What the task requires: Among the lines of the records below, count those with the word "Home". Reply with that number alone.

Data shown:
Segment Open

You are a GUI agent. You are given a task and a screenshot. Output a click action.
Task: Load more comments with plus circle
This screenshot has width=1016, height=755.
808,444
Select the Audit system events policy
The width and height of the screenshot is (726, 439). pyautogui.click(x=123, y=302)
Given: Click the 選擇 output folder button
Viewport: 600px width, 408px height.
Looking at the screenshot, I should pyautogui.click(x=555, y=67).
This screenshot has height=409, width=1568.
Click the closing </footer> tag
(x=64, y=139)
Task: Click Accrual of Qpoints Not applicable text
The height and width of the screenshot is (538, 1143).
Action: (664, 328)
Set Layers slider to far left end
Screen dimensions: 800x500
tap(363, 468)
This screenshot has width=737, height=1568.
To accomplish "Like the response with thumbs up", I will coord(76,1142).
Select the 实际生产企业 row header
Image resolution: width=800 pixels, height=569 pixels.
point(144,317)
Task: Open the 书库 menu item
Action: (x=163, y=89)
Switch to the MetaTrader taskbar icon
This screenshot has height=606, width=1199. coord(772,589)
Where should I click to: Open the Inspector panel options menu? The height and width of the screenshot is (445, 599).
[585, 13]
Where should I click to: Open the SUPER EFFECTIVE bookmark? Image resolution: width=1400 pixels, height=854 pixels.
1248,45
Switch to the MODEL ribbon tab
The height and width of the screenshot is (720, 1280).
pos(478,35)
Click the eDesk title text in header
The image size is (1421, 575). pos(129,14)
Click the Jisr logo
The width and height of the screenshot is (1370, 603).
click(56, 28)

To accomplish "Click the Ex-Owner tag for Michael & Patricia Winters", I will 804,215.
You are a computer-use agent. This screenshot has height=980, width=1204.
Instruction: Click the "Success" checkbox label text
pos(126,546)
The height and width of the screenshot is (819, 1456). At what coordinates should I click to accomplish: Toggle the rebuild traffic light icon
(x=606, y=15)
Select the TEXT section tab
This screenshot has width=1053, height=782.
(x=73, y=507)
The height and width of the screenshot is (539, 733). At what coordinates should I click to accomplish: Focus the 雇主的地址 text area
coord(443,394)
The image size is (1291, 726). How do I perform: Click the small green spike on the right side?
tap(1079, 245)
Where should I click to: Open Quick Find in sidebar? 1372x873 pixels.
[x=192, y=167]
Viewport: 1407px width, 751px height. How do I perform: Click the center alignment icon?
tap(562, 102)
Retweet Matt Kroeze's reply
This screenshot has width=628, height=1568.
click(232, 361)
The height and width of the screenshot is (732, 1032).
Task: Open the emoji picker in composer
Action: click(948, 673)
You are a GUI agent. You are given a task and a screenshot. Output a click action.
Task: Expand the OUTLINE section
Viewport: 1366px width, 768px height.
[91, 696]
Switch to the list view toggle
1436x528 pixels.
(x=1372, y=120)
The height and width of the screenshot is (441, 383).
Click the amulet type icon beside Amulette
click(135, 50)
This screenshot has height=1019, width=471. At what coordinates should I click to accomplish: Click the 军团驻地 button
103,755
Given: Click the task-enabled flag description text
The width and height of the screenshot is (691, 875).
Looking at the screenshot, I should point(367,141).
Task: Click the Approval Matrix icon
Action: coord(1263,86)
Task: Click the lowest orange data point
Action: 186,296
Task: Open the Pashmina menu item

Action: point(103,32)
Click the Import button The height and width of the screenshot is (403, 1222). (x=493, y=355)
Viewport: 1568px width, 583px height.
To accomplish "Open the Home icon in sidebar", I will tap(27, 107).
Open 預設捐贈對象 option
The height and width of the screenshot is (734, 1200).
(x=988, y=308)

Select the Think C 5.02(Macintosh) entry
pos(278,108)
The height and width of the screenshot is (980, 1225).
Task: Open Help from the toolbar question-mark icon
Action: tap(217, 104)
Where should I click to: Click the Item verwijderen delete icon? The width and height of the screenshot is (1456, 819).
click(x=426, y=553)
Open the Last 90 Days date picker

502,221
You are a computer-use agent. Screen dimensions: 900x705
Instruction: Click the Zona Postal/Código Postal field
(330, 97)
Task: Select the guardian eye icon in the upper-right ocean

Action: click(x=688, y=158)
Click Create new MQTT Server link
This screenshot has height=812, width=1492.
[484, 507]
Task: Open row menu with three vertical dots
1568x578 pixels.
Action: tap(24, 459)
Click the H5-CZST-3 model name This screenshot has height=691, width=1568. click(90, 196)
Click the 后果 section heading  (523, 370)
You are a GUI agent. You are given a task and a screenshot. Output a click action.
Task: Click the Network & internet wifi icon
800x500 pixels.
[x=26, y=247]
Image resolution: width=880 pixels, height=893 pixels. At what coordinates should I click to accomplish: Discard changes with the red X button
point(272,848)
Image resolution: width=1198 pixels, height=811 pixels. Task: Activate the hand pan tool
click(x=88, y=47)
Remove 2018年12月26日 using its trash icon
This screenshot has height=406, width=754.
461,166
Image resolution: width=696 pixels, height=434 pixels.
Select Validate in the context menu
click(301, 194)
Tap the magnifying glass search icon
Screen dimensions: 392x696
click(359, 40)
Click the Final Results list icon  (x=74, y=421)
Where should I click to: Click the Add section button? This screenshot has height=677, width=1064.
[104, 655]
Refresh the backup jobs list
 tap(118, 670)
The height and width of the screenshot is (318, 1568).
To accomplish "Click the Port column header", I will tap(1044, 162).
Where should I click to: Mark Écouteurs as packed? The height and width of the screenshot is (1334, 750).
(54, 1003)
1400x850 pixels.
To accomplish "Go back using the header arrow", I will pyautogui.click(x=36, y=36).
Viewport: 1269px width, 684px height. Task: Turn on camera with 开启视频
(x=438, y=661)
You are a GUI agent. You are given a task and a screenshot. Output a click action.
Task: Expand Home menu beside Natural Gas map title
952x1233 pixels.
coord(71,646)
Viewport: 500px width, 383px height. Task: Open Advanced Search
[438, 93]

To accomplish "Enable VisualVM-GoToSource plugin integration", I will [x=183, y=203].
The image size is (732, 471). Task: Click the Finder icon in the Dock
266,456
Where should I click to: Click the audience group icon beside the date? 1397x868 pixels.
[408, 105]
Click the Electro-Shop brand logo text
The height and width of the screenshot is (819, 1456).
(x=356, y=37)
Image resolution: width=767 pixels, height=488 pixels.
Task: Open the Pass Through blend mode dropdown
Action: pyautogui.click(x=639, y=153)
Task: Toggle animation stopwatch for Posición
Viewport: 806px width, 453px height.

Segment Closed

Output for this exercise: 2